- /*
- * $Id: ValidatingParser.java,v 1.1.1.1 2000/11/23 01:53:33 edwingo Exp $
- *
- * The Apache Software License, Version 1.1
- *
- *
- * Copyright (c) 2000 The Apache Software Foundation. All rights
- * reserved.
- *
- * Redistribution and use in source and binary forms, with or without
- * modification, are permitted provided that the following conditions
- * are met:
- *
- * 1. Redistributions of source code must retain the above copyright
- * notice, this list of conditions and the following disclaimer.
- *
- * 2. Redistributions in binary form must reproduce the above copyright
- * notice, this list of conditions and the following disclaimer in
- * the documentation and/or other materials provided with the
- * distribution.
- *
- * 3. The end-user documentation included with the redistribution,
- * if any, must include the following acknowledgment:
- * "This product includes software developed by the
- * Apache Software Foundation (http://www.apache.org/)."

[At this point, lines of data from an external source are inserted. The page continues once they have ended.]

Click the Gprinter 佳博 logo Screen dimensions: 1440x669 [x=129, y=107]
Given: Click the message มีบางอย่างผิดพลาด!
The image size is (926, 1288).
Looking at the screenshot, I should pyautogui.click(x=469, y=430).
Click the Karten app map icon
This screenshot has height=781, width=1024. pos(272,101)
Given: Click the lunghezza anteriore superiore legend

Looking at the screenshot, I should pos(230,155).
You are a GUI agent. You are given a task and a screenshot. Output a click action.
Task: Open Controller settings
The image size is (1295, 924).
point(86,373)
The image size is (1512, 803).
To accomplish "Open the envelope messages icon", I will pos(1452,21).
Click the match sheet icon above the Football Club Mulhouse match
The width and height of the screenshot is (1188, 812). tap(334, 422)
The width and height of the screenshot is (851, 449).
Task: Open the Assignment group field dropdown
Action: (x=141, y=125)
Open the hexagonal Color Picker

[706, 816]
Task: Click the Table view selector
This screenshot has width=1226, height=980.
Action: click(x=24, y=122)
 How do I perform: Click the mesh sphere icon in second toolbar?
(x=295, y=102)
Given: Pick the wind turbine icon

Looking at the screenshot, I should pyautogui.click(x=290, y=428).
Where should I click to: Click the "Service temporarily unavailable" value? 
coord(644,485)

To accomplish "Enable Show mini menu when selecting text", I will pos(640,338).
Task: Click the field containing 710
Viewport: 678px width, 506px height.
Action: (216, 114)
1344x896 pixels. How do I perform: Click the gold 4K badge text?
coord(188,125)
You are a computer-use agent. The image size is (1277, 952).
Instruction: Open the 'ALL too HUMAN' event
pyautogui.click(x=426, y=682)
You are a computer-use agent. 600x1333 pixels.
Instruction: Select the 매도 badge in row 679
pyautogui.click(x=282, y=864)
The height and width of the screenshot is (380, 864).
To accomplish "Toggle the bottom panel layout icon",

- * Alternately, this acknowledgment may appear in the software itself,
- * if and wherever such third-party acknowledgments normally appear.
- *
- * 4. The names "Crimson" and "Apache Software Foundation" must
- * not be used to endorse or promote products derived from this
- * software without prior written permission. For written
- * permission, please contact apache@apache.org.
- *
- * 5. Products derived from this software may not be called "Apache",
- * nor may "Apache" appear in their name, without prior written
- * permission of the Apache Software Foundation.
- *
- * THIS SOFTWARE IS PROVIDED ``AS IS'' AND ANY EXPRESSED OR IMPLIED
- * WARRANTIES, INCLUDING, BUT NOT LIMITED TO, THE IMPLIED WARRANTIES
- * OF MERCHANTABILITY AND FITNESS FOR A PARTICULAR PURPOSE ARE
- * DISCLAIMED. IN NO EVENT SHALL THE APACHE SOFTWARE FOUNDATION OR
- * ITS CONTRIBUTORS BE LIABLE FOR ANY DIRECT, INDIRECT, INCIDENTAL,
- * SPECIAL, EXEMPLARY, OR CONSEQUENTIAL DAMAGES (INCLUDING, BUT NOT
- * LIMITED TO, PROCUREMENT OF SUBSTITUTE GOODS OR SERVICES; LOSS OF
- * USE, DATA, OR PROFITS; OR BUSINESS INTERRUPTION) HOWEVER CAUSED AND
- * ON ANY THEORY OF LIABILITY, WHETHER IN CONTRACT, STRICT LIABILITY,
- * OR TORT (INCLUDING NEGLIGENCE OR OTHERWISE) ARISING IN ANY WAY OUT
- * OF THE USE OF THIS SOFTWARE, EVEN IF ADVISED OF THE POSSIBILITY OF
- * SUCH DAMAGE.
- * ====================================================================
- *
- * This software consists of voluntary contributions made by many
- * individuals on behalf of the Apache Software Foundation and was
- * originally based on software copyright (c) 1999, Sun Microsystems, Inc.,
- * http://www.sun.com. For more information on the Apache Software
- * Foundation, please see <http://www.apache.org/>.
- */
-
-
- package org.apache.crimson.parser;
-
- import java.util.Enumeration;
- import java.util.StringTokenizer;
- import java.util.Vector;
-
- import org.xml.sax.HandlerBase;
- import org.xml.sax.SAXException;
- import org.xml.sax.SAXParseException;
-
- import org.apache.crimson.util.XmlNames;
-
-
- /**
- * This parser tests XML documents against the validity constraints
- * specified in the XML 1.0 specification as it parses them. It
- * reports violations of those constraints using the standard SAX API.
- *
- * <P><em>This parser should be configured to use an <code>ErrorHandler</code>
- * that reject documents with validity errors, otherwise they will be accepted
- * despite errors.</em> The default error handling, as specified by SAX,
- * ignores all validity errors. The simplest way to have validity errors
- * have a useful effect is to pass a boolean <em>true</em> value to
- * the parser's constructor.
- *
- * <P> Note that most validity checks are performed during parsing by
- * the base class, for efficiency. They're disabled by default in
- * that class, and enabled by the constructor in this class.
- *
- * @author David Brownell
- * @version $Revision: 1.1.1.1 $
- */
- public class ValidatingParser extends Parser2
- {
- private SimpleHashtable ids = new SimpleHashtable ();
-
- /** Constructs a SAX parser object. */
- public ValidatingParser ()
- {
- setIsValidating (true);
- }
-
- /**
- * Constructs a SAX parser object, optionally assigning the error
- * handler to report exceptions on recoverable errors (which include
- * all validity errors) as well as fatal errors.
- *
- * @param rejectValidityErrors When true, the parser will use an
- * error handler which throws exceptions on recoverable errors.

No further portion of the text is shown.